1Note.—Section 1, ch. 2017-232, provides that “[i]t is the intent of the Legislature to implement s. 29, Article X of the State Constitution by creating a unified regulatory structure. If s. 29, Article X of the State Constitution is amended or a constitutional amendment related to cannabis or marijuana is adopted, this act shall expire 6 months after the effective date of such amendment.” Section 9, ch. 2017-232, deleted paragraph (2)(a); redesignated paragraphs (2)(b)-(e) as paragraphs (2)(a)-(d); and amended former paragraph (2)(c), now paragraph (2)(b), and subsection (3).

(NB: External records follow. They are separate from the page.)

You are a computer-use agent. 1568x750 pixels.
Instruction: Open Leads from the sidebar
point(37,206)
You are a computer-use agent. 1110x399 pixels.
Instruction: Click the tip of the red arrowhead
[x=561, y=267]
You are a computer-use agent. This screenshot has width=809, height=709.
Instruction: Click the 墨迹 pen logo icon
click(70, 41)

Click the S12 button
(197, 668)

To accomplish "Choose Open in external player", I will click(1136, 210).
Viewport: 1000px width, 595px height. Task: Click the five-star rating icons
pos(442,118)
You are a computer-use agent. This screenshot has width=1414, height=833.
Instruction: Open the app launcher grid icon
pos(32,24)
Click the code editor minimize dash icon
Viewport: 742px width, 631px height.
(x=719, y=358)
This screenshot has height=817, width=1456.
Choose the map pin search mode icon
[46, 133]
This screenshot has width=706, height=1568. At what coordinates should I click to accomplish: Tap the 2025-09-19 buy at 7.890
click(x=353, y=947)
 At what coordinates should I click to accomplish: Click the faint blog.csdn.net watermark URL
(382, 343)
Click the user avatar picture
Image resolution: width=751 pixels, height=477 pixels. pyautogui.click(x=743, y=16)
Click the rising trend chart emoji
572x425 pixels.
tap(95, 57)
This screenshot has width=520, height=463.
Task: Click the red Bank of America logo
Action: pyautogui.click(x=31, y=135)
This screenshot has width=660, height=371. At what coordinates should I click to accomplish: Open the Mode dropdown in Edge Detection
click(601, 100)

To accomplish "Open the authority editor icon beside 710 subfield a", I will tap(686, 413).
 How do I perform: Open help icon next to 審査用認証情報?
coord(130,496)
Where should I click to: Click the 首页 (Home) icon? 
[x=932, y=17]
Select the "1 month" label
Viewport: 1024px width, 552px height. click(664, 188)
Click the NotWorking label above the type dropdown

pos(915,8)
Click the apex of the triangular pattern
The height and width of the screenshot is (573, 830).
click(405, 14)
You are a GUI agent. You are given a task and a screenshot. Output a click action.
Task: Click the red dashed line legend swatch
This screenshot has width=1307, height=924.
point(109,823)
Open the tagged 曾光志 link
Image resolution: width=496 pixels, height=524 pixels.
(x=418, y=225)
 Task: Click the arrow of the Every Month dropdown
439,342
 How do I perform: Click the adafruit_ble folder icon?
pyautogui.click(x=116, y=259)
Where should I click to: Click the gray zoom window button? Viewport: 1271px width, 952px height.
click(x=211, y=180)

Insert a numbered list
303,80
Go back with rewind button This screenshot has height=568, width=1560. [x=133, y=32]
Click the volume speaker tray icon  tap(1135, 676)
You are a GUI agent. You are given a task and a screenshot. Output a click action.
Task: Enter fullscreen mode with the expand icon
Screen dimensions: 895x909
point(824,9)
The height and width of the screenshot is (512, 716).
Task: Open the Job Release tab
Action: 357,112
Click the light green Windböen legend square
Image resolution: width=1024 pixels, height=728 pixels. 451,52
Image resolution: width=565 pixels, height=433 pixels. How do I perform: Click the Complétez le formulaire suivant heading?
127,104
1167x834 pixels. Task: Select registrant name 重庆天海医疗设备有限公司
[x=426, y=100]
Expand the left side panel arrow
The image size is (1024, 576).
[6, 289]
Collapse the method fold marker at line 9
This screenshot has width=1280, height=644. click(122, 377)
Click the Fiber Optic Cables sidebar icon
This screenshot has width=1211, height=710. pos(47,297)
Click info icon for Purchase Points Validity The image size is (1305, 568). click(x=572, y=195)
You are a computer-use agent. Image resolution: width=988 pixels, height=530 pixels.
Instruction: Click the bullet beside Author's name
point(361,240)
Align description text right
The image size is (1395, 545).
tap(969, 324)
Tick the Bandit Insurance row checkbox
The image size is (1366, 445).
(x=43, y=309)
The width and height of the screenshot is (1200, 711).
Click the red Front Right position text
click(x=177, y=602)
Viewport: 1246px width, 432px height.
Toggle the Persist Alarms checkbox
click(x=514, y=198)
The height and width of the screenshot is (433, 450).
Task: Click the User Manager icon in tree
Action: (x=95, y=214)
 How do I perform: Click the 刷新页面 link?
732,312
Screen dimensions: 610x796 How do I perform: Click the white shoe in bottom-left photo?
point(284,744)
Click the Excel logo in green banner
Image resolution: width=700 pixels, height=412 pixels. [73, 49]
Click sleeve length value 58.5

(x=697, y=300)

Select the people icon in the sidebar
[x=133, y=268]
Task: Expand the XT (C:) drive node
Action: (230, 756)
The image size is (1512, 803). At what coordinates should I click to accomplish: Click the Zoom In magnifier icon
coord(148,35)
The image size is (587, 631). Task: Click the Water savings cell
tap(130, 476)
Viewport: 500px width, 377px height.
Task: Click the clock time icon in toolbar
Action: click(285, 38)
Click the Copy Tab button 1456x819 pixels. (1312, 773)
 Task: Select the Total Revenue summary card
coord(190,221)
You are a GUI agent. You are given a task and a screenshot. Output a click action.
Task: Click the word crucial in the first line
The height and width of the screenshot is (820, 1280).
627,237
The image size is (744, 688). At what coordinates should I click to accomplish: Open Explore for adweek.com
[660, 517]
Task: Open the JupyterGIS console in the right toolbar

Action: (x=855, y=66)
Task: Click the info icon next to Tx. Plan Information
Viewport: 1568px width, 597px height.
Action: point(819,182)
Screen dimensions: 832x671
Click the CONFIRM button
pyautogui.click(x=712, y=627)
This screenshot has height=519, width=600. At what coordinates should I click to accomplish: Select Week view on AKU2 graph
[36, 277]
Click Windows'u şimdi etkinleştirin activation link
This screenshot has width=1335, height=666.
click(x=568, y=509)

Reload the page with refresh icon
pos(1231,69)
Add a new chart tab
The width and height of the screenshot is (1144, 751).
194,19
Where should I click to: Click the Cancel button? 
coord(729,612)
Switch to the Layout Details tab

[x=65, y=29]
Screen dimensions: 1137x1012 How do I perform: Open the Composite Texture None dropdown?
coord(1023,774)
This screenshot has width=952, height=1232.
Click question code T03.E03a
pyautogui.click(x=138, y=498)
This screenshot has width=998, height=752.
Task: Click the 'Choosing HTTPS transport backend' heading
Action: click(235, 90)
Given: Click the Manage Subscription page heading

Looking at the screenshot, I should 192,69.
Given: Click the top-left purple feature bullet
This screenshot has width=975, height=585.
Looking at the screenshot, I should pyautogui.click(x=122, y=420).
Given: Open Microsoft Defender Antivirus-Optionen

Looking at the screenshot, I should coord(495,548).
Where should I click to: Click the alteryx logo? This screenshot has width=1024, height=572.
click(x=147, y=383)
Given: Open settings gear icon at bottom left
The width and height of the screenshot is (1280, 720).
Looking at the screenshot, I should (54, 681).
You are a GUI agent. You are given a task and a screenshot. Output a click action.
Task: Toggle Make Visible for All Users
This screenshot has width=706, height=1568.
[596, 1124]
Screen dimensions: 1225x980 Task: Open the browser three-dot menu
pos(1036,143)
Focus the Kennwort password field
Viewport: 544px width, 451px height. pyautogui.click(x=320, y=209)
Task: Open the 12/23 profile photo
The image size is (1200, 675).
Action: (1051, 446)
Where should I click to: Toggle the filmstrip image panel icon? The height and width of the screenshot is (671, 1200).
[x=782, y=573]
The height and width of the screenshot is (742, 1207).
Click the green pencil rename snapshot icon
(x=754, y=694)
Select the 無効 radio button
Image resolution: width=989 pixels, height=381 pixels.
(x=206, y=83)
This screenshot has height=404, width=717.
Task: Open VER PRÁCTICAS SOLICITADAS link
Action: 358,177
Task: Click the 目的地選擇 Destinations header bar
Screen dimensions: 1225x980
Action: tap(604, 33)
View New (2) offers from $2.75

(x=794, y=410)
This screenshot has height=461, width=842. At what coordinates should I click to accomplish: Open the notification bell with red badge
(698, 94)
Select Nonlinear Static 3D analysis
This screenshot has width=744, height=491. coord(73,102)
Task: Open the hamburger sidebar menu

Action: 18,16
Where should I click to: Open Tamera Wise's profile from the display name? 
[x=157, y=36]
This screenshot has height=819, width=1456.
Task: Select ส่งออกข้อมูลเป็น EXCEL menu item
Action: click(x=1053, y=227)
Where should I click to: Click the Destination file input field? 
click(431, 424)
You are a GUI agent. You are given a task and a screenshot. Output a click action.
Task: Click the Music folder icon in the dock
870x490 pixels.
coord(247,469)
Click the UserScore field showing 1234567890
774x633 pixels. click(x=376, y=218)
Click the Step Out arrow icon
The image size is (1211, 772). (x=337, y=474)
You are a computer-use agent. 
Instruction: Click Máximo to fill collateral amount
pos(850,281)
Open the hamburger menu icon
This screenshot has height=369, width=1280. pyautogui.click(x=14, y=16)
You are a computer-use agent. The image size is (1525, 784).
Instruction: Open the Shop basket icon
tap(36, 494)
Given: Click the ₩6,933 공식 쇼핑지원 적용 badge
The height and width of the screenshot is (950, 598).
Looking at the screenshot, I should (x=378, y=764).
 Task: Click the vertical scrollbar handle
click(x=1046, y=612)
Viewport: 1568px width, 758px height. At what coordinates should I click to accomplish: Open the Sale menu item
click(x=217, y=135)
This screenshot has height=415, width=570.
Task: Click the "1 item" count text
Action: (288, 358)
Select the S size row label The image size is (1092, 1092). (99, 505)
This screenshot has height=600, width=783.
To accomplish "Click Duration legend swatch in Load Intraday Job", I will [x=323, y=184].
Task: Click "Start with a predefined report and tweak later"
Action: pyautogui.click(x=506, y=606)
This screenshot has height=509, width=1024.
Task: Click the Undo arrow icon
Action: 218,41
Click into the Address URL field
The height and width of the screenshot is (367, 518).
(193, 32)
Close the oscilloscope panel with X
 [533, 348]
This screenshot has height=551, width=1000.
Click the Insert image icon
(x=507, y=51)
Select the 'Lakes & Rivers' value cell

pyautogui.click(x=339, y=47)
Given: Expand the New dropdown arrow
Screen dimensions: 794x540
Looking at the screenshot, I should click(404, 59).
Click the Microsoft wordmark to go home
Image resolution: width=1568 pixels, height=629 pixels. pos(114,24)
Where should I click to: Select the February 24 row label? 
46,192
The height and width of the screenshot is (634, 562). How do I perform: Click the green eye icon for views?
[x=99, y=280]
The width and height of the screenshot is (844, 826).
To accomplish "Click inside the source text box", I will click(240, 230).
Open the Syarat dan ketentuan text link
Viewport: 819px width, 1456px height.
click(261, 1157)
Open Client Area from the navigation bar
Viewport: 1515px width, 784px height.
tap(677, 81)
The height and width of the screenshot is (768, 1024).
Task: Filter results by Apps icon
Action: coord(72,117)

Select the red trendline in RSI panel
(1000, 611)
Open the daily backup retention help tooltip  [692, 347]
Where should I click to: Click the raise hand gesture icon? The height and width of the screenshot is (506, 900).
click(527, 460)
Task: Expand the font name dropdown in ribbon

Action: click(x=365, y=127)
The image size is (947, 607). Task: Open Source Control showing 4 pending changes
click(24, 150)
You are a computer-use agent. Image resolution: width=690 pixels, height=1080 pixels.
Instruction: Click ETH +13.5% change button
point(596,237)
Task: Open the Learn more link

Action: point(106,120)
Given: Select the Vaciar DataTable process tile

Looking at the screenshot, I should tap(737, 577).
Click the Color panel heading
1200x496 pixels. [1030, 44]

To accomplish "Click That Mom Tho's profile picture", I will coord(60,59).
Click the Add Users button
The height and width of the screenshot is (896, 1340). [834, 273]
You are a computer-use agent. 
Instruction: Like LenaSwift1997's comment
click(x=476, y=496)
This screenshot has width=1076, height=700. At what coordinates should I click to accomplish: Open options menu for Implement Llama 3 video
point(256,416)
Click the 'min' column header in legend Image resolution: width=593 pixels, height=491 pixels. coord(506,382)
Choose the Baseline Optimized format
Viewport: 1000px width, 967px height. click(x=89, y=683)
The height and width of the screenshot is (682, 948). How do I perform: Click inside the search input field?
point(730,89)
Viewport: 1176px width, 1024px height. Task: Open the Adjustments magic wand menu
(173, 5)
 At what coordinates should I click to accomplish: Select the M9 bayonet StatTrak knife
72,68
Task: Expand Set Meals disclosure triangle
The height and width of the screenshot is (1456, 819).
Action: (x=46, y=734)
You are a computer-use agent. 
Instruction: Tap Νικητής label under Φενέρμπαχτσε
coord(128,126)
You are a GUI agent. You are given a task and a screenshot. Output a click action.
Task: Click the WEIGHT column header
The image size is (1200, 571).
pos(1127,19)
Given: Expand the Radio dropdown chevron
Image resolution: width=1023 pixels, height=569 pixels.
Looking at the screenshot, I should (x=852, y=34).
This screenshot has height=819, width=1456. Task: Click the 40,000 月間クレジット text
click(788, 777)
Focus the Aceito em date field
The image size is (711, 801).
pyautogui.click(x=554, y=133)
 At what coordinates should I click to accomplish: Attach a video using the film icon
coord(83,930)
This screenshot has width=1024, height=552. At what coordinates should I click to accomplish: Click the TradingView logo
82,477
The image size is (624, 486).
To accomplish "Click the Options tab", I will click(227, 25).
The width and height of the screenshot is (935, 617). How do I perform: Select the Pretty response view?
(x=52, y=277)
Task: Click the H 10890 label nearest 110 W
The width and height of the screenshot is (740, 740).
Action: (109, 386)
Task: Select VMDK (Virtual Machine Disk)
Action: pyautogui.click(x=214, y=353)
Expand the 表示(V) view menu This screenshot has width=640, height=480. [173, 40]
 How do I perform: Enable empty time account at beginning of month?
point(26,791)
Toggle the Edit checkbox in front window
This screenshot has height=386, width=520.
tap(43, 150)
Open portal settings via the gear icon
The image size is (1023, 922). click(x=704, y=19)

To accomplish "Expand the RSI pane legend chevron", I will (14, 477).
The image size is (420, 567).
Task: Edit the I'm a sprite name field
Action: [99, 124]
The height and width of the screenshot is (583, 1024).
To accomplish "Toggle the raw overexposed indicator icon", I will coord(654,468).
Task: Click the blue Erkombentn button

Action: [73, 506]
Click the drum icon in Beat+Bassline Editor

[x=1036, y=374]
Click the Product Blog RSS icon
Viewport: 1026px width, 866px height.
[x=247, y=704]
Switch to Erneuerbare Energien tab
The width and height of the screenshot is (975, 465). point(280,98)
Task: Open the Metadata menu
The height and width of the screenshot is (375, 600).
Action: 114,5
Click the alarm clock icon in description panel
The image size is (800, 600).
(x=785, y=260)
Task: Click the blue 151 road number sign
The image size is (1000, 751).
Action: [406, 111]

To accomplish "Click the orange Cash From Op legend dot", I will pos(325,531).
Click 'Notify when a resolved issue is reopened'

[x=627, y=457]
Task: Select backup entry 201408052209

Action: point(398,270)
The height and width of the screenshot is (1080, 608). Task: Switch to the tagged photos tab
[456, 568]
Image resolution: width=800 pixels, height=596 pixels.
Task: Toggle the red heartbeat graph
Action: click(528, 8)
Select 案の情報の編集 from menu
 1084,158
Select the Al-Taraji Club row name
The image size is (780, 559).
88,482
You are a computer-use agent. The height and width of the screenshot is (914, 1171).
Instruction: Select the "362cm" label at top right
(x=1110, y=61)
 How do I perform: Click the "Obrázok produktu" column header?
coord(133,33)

If such amendment or adoption takes place, paragraph (2)(a), paragraph (2)(b), renumbered as paragraph (2)(c), and subsection (3), as amended by s. 1, ch. 2017-232, will read:(a) “Dispensing organization” means an organization approved by the Department of Health under s. 381.986(5) to cultivate, process, transport, and dispense low-THC cannabis, medical cannabis, and cannabis delivery devices.
* * * * *
(c) “Investigational drug, biological product, or device” means:
1. A drug, biological product, or device that has successfully completed phase 1 of a clinical trial but has not been approved for general use by the United States Food and Drug Administration and remains under investigation in a clinical trial approved by the United States Food and Drug Administration; or
2. Medical cannabis that is manufactured and sold by a dispensing organization.
* * * * *
(3) Upon the request of an eligible patient, a manufacturer may, or upon a physician’s order pursuant to s. 381.986, a dispensing organization may:
(a) Make its investigational drug, biological product, or device available under this section.
(b) Provide an investigational drug, biological product, device, or cannabis delivery device as defined in s. 381.986 to an eligible patient without receiving compensation.
(c) Require an eligible patient to pay the costs of, or the costs associated with, the manufacture of the investigational drug, biological product, device, or cannabis delivery device as defined in s. 381.986.